発がん物質による立体的遺伝子損傷:ゲノムワイド解析による配列特異性と脆弱性の解明

研究課題

研究課題/領域番号 25550036
研究機関名城大学

研究代表者

岡本 誉士典  名城大学, 薬学部, 助教 (50512323)

研究分担者 小嶋 仲夫  名城大学, 薬学部, 教授 (80333178)
研究期間 (年度) 2013-04-01 – 2016-03-31
キーワードDNA損傷 / 配列特異性 / 紫外線照射 / マウス胚性幹細胞 / 未分化因子 / シクロブタン型ピリミジンダイマー
研究実績の概要

前年度に検討した抗BPDE-DNA抗体に加えて、新たに別のBPDE-DNA抗体および紫外線照射により生成するシクロブタン型ピリミジンダイマー(CPD)に対する抗体を検討した。
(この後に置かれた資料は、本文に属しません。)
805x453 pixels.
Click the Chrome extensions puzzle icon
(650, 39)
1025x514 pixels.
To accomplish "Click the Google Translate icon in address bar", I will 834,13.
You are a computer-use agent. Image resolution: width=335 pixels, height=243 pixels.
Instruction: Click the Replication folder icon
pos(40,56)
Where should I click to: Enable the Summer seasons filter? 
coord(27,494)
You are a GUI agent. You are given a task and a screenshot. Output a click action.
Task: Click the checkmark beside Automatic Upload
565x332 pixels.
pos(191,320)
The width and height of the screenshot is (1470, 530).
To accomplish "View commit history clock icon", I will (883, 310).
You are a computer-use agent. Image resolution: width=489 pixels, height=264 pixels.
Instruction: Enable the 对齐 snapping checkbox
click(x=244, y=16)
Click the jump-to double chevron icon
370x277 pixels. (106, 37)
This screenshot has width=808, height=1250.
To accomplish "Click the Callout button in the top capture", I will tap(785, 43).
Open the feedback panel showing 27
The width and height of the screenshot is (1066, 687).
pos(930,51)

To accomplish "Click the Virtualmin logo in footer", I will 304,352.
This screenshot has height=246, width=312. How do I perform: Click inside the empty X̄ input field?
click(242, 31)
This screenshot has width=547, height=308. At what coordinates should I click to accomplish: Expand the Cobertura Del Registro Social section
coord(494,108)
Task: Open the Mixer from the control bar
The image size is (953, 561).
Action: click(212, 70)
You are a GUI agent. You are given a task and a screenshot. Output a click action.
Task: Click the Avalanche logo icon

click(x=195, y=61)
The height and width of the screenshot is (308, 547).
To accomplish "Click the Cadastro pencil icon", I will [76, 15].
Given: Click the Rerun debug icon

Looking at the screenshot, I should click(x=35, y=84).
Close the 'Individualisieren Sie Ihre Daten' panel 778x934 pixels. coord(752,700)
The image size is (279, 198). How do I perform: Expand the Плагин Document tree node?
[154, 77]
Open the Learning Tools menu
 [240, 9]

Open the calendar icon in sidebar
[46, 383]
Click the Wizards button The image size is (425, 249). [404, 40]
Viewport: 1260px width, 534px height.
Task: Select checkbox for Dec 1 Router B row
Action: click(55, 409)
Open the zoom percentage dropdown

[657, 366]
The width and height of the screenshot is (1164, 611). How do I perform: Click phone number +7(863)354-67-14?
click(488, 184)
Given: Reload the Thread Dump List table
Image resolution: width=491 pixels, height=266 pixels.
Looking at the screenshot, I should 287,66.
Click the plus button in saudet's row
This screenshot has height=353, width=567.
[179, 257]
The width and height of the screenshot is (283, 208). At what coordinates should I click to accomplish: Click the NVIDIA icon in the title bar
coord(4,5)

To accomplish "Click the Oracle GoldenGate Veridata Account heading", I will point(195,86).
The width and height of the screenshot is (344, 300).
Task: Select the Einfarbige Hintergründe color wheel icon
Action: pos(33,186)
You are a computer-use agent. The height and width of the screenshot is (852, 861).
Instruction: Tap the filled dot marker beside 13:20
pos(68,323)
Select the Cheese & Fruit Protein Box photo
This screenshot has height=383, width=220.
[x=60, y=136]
その結果、抗CPD抗体のみきわめて良好にDNA損傷を認識できることが明らかとなった。この抗CPD抗体を用いて、強度の異なるUVC(10あるいは100mJ/cm2)の照射で生成するマウス胚性幹細胞のゲノムDNA損傷を継時的に測定した。低照射群では、UVC照射直後からCPD量が上昇し、24時間後にはほぼ完全に修復が完了していた。一方、高照射群では、照射直後に低照射群と比べておよそ2倍のCPD生成が認められ、24時間後にはおよそ半分が除去されていた。この時、マウス胚性幹細胞の未分化状態の維持に関連している因子の発現レベルをリアルタイムRT-PCR法により測定した結果、UVC照射後3時間に発現低下が認められたが、CPD量に相関するように24時間後まで徐々に発現が回復した。したがって、今回の照射レベルにおいて、細胞の未分化状態に影響を及ぼすのに十分なCPDが生成していると考えられる。このUVCを照射したマウス胚性幹細胞からゲノムDNAをマイクログラムオーダーで回収し、超音波破砕機によっておよそ150bpとなるように断片化した。本断片化サンプルに対して、抗CPD抗体を用いて免疫沈降法により損傷DNAを回収し、次世代シーケンサーによりDNA損傷配列特異性の確認を試みたが、シーケンシングに十分なDNA断片を回収することができなかった。したがって、研究期間を1年間延長し、抗体の反応特異性に依存しないDNA損傷の配列特異性を検出するための方法論について継続して検討する。

現在までの達成度 (区分)
現在までの達成度 (区分)

3: やや遅れている

理由

これまでに良好な反応性を示すDNA損傷検出抗体[抗シクロブタン型ピリミジンダイマー(CPD)抗体]を選定した。また、この抗CPD抗体を用いてマウス胚性幹細胞に対するゲノムDNA損傷レベルおよび修復パターンを明らかにするとともに、未分化状態の決定因子の発現変動を明らかにできた。しかしながら、本課題の目的であるDNA損傷の配列特異性を明らかにするための免疫沈降反応を利用した次世代シーケンシングによるタイリング解析を試みたが、シーケンシングに十分な品質のDNA断片を調製することができなかったため、研究期間を1年間延長した。以上のことから、本課題は「やや遅れている。」と判断した。

今後の研究の推進方策

本研究において、複数回にわたってUVC照射によるDNA損傷配列特異性の解析を試みたが、シーケンスに適したDNAサンプルの調製には至っていない。この原因として、DNAサンプルの調製が抗体反応に依存しているためであると考えられる。したがって、UVC照射によるDNA損傷によってマウス胚性幹細胞のゲノムDNAに導入された変異の配列情報をゲノムワイドに解析するなどの方法を用いて、DNA損傷配列特異性の解析を試みていく。

次年度使用額が生じた理由

平成26年度内に実施を予定していた次世代シーケンシングの委託分析を予定していたが、サンプルの純度および濃度等に不備があり何度トライしても改善が見込めなかった為、その依頼分析自体を見直すこととなったため、繰越金が生じた。

次年度使用額の使用計画

平成27年度は、DNAのサンプリング条件を精査するとともに、解析手法の見直しを図り、年度内でのDNA損傷配列特異性の解明を試みる。

  • 研究成果

    (5件)

すべて 2015 2014

すべて 雑誌論文 (4件) (うち査読あり 4件、 オープンアクセス 4件) 学会発表 (1件)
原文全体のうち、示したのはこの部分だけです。